There is (at least) one mistake. We are given
$h_X, h_2,d = 8cm$
But from the digram it is obvious that $h_X$ must be smaller than $h_2$.

Edit. @haruspex beat me to it!

 

[Steve4Physics]

Taking the cylinder to be open at its lower end...

We are probably meant to assume that the cylinder walls have negligible thickness. This then means there is negligible upthrust due to the liquid displaced by the actual cylinder walls.

As a consequence, the length of cylinder below the open surface-is irrelevant, (as long as $h_1$ and the cylinder mass remain the same).
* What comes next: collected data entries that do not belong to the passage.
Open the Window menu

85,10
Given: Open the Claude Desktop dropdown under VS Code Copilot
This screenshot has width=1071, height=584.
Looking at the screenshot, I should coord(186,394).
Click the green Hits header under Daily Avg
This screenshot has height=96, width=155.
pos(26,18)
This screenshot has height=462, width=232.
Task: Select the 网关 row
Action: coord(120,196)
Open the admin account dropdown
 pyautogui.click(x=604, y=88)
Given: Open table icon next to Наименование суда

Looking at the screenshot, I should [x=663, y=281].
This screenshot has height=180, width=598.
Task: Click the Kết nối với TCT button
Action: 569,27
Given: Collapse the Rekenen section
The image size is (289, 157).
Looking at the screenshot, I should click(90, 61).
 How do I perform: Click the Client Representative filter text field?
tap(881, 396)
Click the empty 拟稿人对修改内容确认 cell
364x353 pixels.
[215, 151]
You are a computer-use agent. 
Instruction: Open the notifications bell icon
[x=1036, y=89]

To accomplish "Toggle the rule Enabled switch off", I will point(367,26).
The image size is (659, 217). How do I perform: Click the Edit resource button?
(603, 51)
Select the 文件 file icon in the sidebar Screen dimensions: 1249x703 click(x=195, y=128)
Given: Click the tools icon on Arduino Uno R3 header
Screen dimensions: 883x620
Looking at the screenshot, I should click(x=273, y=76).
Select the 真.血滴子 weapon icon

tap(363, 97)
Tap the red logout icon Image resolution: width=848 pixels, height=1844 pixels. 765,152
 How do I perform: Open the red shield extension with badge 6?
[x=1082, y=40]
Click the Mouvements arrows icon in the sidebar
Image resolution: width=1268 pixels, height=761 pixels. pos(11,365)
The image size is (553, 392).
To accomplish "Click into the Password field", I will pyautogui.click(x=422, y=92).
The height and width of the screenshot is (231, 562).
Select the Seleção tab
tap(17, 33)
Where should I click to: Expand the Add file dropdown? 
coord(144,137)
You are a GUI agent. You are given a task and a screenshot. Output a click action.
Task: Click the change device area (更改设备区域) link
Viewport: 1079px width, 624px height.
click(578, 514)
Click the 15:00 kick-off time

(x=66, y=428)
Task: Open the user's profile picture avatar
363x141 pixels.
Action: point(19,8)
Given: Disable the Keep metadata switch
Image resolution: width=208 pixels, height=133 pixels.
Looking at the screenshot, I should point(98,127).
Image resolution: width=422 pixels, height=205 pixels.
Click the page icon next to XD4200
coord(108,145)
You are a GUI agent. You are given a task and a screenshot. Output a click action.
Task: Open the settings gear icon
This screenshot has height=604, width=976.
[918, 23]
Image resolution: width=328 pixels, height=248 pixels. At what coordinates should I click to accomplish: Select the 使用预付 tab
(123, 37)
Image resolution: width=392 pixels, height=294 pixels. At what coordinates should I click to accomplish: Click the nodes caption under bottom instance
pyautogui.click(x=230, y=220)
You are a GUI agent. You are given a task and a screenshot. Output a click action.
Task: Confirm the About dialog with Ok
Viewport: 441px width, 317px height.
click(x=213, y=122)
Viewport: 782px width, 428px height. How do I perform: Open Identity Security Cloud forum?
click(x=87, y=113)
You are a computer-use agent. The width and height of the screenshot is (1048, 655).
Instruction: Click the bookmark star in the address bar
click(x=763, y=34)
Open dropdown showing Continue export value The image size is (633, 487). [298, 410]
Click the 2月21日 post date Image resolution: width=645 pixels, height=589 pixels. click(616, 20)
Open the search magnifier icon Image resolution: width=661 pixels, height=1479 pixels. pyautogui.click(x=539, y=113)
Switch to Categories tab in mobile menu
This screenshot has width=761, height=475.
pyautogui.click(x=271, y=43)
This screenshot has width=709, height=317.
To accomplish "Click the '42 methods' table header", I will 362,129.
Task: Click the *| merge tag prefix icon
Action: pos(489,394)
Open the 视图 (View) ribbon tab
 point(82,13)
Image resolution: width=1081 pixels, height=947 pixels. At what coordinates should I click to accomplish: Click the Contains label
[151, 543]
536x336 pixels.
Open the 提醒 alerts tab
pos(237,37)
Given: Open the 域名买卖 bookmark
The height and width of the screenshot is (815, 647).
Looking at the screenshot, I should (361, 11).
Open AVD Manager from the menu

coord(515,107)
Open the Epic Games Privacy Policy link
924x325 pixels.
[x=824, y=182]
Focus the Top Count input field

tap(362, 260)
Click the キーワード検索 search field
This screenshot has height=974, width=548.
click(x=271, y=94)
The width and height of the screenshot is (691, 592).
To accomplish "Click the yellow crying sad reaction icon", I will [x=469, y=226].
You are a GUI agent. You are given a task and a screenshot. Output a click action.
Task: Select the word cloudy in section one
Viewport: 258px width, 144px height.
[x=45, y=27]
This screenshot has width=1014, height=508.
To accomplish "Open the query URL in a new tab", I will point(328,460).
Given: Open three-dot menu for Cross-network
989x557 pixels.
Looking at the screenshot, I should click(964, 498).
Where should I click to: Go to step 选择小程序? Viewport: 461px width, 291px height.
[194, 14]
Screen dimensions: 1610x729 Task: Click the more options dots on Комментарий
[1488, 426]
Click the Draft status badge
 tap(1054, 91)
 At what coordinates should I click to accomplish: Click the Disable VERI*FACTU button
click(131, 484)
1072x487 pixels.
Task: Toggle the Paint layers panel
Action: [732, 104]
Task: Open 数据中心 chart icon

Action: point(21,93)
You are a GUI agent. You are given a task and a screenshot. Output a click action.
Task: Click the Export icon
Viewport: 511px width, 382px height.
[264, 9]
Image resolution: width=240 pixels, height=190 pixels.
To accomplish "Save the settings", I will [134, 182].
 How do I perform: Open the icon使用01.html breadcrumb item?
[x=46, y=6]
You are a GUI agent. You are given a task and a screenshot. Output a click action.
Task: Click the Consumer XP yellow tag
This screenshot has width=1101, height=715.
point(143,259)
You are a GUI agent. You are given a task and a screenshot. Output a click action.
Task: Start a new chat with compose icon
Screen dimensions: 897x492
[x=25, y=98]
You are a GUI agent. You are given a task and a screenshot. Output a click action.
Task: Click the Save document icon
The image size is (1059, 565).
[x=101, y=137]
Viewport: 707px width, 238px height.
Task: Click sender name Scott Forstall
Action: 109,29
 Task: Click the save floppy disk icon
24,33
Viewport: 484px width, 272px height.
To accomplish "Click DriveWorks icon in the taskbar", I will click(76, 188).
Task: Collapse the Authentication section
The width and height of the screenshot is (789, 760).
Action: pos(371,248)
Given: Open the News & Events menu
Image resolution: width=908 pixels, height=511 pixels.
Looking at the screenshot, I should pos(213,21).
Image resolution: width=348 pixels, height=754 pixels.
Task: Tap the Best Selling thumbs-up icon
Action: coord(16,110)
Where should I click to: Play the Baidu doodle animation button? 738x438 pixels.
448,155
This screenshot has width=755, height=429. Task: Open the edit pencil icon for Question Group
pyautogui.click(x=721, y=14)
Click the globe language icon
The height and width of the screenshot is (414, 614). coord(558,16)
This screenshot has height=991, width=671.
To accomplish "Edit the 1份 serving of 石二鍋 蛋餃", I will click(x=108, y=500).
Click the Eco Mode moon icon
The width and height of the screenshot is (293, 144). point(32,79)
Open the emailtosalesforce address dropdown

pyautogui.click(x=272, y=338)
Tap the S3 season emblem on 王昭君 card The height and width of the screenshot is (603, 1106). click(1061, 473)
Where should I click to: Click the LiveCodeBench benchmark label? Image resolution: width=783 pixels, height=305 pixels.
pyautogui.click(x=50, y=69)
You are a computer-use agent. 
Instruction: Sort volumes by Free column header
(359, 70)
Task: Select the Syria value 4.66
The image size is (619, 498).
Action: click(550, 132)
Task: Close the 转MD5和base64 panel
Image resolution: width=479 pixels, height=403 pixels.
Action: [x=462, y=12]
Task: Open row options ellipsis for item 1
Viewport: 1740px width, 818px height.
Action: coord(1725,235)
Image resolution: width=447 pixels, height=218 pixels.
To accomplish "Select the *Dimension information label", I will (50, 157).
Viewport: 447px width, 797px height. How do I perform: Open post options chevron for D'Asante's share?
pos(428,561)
As far as I can see $h_X$ and $h_2$.aren't needed are are possibly intended as 'distractors'.

 

[physiker278]

Seems to me the cylinder is hollow, filled with the same fluid as the tank.

@physiker278, are you saying $h_x=h_2=d=8cm$? That does not make sense.

No, I am not saying it. d=8cm and $h_x$ and $h_2$ are constants

 

[physiker278]

So you mean that the cylinder is open from his bottom side? And $m_z$ is the mass of the shell of the cylinder?

Yes this is correct.

 

[Delta2]

Yes this is correct.

Then ignore what I said in post #2. Let me see how we can handle this problem...

 

[Steve4Physics]

@physiker278, there is an upwards force ($F_H=7N$) acting on the top face of the cylinder. What downwards force(s) balance it?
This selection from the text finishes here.